LAST YEAR, the Telfair Museums began a project with esteemed local artist Katherine Sandoz, which is on view now.
The work comprises two parts: “katniss,” an acrylic hanging sculpture in the Eckburg Atrium, and “sagittaria,” a site-specific painting at the top of the stairs.
The two works borrow shapes and colors from each other and create a dialogue throughout the Jepson Center that questions the viewer’s relationship to the katniss plant and our environment as a whole.
Part of Telfair’s ongoing efforts to support local artists, the commission will remain in the atrium for several years, where the unique lighting will change the work over time.
We spoke with Rachel Reese, Telfair’s Curator of Modern and Contemporary Art, and Sandoz last week.
This project has been in the works for about a year. How did it come together?
Reese: We have this beautiful glass atrium. This building has been open ten years and I've been here three years, and it's always been part of the conversation as to how we can commission work for this space that presents some interesting characteristics and some challenges. It's been on my mind for a few years—I'm always on the lookout for an opportunity, thinking about what we can commission.
We did a studio visit with Katherine about a year ago and my question to her was, “What would you think about finding a way to explode your painting into three-dimensional layers? Take all the layers of your paintings, all the luminescence and things that are already evident in the work, and what would it look like as a large piece for our atrium?” She took it and ran with it.
How did you approach the work? Had you ever worked on a project with such unique lighting before?
Sandoz: I've experimented with all types of materials and techniques and sizes, and I've certainly done some large-scale public works, but I've never done a sculpture of this scale, and certainly not one that's hung. Because of the amount of light and the scale, I would say this is a singular challenge.
Having Savannah and its landscape already be such an influence on my work—the light, the shapes, the planar depth—I felt like taking the shapes and the transparency of the paintings to the atrium was a natural solution. With the help of Price Street Projects, with Julio Garcia—he did the fabrication, he helped with the design in the sense that he put together a lot of the computer models—we had a good idea of how it would fit. And then it just became a big math problem about the constellation. I like saying that word because this plant Katniss is in the genus sagittaria, which means archer or arrowhead. It’s a nice touch.
What about the Katniss plant captured you?
Sandoz: I found that plant in a ditch in Pin Point maybe five years ago. I've had it in my back pocket for a long time. It caught my eye because it has so many different shapes—the immature leaves are quite different from the mature leaves, and the flower is typical to a monocot. It has three stems, and during the harvest period it delivers tubers, which are edible.

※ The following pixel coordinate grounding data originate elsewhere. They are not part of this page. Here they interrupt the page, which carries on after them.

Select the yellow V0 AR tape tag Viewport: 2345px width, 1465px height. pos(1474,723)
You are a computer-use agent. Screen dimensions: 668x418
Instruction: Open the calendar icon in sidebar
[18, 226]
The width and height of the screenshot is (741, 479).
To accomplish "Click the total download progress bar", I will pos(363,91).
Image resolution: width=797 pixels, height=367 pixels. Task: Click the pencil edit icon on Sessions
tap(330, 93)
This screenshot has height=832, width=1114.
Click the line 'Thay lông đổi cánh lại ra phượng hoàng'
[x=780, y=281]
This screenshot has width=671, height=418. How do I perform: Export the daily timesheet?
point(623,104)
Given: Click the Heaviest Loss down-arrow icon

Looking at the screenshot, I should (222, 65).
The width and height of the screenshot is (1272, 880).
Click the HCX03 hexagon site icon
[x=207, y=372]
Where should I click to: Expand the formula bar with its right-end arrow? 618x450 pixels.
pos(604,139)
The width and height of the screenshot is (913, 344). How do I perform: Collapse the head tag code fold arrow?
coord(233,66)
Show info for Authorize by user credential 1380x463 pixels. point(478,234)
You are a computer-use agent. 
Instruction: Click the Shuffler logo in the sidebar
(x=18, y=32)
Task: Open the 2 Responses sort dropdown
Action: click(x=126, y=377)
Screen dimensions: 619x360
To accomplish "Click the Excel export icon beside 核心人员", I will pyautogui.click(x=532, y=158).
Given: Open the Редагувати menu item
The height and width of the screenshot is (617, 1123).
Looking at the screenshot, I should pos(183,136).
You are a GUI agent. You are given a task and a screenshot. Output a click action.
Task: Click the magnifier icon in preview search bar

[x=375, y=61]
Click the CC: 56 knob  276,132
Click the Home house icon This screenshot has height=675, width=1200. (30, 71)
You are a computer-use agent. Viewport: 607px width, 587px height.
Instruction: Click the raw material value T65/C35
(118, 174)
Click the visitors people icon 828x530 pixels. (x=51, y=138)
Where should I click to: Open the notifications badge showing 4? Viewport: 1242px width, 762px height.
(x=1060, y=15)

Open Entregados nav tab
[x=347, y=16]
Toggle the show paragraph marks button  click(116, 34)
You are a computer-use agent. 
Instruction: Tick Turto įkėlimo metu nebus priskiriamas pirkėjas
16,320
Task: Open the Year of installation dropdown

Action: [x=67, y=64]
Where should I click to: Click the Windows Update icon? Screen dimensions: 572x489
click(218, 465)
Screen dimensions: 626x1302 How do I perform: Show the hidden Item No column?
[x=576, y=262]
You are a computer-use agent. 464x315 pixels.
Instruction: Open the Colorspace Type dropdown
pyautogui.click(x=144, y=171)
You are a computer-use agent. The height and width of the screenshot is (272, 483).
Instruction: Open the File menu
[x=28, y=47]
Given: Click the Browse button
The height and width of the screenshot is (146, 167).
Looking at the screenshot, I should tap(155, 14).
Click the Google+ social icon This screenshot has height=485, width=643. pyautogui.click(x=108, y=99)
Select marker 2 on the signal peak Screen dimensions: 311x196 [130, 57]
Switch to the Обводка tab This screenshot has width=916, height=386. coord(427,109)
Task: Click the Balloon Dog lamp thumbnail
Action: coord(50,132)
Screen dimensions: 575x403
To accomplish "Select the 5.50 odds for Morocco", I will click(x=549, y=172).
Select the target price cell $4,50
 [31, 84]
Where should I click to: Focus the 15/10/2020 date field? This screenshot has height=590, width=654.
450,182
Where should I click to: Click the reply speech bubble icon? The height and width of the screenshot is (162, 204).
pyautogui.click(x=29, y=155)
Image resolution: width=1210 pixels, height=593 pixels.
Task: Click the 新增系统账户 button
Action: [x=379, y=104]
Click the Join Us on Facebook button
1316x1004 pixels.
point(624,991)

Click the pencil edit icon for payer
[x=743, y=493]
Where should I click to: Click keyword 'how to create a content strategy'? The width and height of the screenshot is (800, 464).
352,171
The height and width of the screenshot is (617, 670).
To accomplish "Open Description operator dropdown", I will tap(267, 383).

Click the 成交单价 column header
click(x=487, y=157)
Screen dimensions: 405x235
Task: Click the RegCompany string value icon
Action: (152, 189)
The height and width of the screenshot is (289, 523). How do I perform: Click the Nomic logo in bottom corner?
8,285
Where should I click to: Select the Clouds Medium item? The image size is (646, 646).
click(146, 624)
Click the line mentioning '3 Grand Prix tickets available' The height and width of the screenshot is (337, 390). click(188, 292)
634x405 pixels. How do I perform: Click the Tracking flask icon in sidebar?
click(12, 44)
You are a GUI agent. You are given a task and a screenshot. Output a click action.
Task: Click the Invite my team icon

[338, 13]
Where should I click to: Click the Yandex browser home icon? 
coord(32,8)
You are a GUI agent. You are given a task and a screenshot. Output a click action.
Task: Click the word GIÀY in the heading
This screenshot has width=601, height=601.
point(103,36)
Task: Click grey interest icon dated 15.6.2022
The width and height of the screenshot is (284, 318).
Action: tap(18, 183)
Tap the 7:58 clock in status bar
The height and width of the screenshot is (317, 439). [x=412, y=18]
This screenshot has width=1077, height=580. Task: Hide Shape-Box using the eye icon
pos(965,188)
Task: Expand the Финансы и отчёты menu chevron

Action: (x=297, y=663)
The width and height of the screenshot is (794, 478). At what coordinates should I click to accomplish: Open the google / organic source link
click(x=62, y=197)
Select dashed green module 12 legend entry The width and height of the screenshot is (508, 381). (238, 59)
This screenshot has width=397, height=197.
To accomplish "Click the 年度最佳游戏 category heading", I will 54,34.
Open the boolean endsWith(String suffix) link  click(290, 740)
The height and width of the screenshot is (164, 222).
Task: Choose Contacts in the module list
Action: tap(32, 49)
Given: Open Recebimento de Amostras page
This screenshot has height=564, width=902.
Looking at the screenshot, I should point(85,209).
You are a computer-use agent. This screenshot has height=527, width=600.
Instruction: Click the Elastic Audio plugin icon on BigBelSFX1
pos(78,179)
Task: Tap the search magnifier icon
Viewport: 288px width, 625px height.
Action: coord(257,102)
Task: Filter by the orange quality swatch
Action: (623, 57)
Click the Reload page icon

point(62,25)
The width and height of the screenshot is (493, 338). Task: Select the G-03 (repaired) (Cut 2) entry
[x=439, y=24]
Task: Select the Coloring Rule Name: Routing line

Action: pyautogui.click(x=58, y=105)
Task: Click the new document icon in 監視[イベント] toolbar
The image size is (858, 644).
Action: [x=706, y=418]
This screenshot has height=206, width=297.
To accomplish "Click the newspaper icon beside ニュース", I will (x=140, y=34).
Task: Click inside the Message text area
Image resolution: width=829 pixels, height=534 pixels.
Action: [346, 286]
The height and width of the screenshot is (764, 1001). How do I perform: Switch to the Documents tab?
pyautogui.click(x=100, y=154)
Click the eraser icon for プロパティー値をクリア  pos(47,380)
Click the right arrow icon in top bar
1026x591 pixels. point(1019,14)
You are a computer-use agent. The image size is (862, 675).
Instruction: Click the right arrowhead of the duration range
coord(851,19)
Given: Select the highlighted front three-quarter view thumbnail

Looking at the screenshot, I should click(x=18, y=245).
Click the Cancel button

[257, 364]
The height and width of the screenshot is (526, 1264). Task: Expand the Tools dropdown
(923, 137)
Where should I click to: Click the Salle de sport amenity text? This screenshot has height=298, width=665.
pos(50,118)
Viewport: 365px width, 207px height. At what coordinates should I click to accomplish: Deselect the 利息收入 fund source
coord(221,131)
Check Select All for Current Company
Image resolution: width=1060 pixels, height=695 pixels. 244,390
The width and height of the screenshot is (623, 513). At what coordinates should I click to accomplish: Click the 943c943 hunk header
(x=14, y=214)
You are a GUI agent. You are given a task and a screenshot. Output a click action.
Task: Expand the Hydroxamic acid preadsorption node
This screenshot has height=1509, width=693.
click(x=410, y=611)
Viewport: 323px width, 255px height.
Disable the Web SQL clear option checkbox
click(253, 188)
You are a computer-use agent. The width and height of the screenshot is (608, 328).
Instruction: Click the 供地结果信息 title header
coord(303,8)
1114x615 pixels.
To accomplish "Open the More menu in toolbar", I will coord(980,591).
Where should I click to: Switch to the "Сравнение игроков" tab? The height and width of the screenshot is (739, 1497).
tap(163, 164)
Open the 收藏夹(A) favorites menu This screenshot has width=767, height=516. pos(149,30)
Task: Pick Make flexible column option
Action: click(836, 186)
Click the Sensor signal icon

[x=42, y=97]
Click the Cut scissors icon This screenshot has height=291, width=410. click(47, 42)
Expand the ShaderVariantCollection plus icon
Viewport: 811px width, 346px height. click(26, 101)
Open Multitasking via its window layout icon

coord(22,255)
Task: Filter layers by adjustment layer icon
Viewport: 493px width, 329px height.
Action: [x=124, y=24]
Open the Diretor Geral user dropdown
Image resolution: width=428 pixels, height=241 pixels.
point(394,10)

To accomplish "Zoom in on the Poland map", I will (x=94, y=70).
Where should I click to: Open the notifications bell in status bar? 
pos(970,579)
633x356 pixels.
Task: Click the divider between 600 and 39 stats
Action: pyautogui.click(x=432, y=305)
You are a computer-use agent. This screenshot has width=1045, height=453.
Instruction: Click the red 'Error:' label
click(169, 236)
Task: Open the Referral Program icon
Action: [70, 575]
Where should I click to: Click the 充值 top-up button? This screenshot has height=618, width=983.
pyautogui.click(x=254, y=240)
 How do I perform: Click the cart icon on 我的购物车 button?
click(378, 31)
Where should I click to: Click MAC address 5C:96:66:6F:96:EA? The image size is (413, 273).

Reese: I think what’s really interesting about what Katherine is doing, not just with the plant but with this work, is this plant’s sort of an underdog indigenous plant. You might walk right past it. If you’re interested in indigenous flora and fauna or medicinals, it has really interesting applications, but you might also walk right past it.
But what she’s doing here is really putting it in front of your face, literally, and playing with the scale so that it’s inverted. This plant that is only 12 to 20 inches high that’s maybe growing in marshy shallow water is now suddenly overpowering you as the human, and the human has become this little cell in the pond. Another kind of idea behind these two works playing together is playing with scale, human scale, plant scale, the relationship between you and the works. In front of this wall, you’re kind of embedded in the pond where the plants are rising up and taking over you. If you’re in the atrium, you’re sort of in the water, in the pond, maybe looking up at it. As you move, the work changes and evolves around you.
How does this work question the relationship between plants and humans?
Sandoz: I definitely think that changing the scale, asking the viewer to reconsider their position in the space to potentially ask if the museum is now the pond, is a nice addition to the ways the work could be perceived. Certainly, there's a spectrum of how you find the work. Maybe it's just beautiful, maybe it's playful, maybe it helps you to reimagine or innovate, and then there's the transformation that's possible. In the last step, maybe some sort of transcendence.
But I think there’s a clear conversation between the viewer, the work, the artist, the curator, the building, and I think it reaches out to our city—the trees, the sky. As Rachel was saying, we all need that reminder to look at our city from top to bottom and appreciate how something so small is actually part of the larger system of where we are.
What do you hope viewers take away from seeing both pieces?
Sandoz: If you can suggest or augment a sense of wonder or awe, or if you can provoke questioning, I think you're helping to support the mission of such a public space.
Reese: You experience both of these works because they’re so physical; they require you to move around them, stand in front of them, under them. The atrium work changes as you move through the building. As you move up or down, it has a whole new perspective. I think active looking and active engagement is really important.
Sandoz: The building helps with that in the sense that, coming into the atrium, the glass is throwing color on the walls, and you have the rise of the staircase which allows you to see the painting in various heights and dimensions. Then, because it is an exploration of colors and layers, you’re going to have people perceiving the work from different vantage points and different experiences.